One of the most telling examples of Dolan’s relationship with money and politics was when he donated to a Republican House candidate in New York after a Democrat in the race ridiculed him. In 2020, then-Rep. Max Rose he said that Dolan has to sell the Knicks because of him constant tinkering with the squad destroyed the team. Nothing is happening. Every year they don’t make the playoffs, New York loses,” he told TMZ. “We are losing a piece of our soul. Sell ​​tomorrow. Sell ​​today. Do it for the good of all of us, brother!”

In response, Dolan donated $50,000 to Republican candidate Nicole Malliotakis, who ultimately defeated Rose for a seat to represent Staten Island and parts of southern Brooklyn. Dolan again in a rematch in 2022 given to Malliotakis so that there would be one less politician in office in New York who didn’t like him.

In 2021, it seemed like Dolan had a change of heart, at least locally. In the first-ever open primary elections in New York, the billionaire took part in the Democratic race for mayor to replace Bill de Blasio. Dolana given $5,000 to former Citigroup executive Ray McGuire but also $2,000 to another former Republican, Eric Adams. Most likely, Dolan saw a chance to influence the only primary election that mattered this year in an extremely Democratic city; Besides, $7,000 doesn’t mean much to him. (Dolan also made a donation 5 million dollars group that educated voters on conservative-leaning platforms such as crime and how to stop the “exodus” from cities due to quality of life issues).
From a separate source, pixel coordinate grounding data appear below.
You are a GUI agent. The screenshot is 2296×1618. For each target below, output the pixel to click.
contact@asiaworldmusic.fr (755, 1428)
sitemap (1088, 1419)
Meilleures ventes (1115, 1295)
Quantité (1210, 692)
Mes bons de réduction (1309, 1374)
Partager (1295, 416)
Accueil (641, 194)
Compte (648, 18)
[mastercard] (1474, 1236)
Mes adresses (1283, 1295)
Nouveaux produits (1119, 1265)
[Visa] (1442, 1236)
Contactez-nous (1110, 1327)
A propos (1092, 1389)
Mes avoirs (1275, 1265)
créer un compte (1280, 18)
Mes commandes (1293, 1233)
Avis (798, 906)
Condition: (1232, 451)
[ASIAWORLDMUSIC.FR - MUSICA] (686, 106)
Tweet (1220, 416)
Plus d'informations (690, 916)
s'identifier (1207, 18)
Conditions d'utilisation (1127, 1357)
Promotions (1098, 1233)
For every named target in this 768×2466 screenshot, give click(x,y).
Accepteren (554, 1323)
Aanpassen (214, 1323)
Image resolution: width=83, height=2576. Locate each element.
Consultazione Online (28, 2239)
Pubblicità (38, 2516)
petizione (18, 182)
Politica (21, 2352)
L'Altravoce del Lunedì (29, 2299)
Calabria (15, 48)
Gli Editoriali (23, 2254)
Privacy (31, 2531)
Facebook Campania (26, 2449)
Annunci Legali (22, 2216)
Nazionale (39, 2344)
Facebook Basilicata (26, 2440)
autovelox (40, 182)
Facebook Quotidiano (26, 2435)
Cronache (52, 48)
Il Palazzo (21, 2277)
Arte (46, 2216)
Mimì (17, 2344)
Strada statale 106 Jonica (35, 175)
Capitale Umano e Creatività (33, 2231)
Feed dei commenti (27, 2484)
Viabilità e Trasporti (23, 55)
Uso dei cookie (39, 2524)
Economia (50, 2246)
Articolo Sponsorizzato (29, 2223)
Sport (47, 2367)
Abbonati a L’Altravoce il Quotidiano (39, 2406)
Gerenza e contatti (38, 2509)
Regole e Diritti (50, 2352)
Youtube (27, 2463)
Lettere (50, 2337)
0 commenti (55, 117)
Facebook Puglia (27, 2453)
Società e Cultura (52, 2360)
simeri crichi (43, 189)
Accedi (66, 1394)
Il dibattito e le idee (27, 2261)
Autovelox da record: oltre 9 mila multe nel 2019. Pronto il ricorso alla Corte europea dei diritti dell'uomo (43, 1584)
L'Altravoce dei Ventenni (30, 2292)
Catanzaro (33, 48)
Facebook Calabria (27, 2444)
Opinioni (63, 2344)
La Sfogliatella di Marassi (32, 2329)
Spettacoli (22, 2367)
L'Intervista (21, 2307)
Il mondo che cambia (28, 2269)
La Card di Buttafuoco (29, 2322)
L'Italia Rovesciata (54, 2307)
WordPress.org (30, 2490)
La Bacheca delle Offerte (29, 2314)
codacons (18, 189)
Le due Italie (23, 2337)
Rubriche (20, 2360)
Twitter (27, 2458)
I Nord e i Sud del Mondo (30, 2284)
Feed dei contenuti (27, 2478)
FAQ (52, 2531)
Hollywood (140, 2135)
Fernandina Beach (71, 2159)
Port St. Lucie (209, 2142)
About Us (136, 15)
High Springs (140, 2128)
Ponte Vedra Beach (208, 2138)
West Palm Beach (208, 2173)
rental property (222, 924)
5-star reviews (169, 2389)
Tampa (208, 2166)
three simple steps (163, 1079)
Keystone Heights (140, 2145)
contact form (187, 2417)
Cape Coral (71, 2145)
But it’s been like that ever since given hundreds of thousands to Democratic state Assembly candidates to protect them from progressive upstarts who might be interested in eliminating the tax breaks that allowed him to keep a garden atop Penn Station without paying property taxes – a gift from the state government that saved his hundreds of millions for years. Despite the many controversies surrounding Eric Adams, Dolan remained loyal to the mayor, donating $5,000 to a legal defense fund after the feds seized his phones last November.

Political rallies at Madison Square Garden include more than just Donald Trump and German-American Nazis, with campaign events hosted there by politicians including: Dewey Warren, Dwight Eisenhower, Lyndon Johnson, George Wallace, Richard Nixon, George McGovernAND Ralph Nader.

I brought this story to Brad Hoylman-Sigal, a senator who was one criticized for comparing the Trump event to a Nazi rally. “I think Trump is unparalleled and unprecedented in presidential history in courting far-right white nationalists,” he said. “That’s the distinction I noticed.”

“I don’t know why we would judge James Dolan any other way than that he has the most famous arena and sports team,” he added. “But if we criticize him, we should criticize… number of Fortune 500 CEOs who are Trump supporters and are residents of New York.”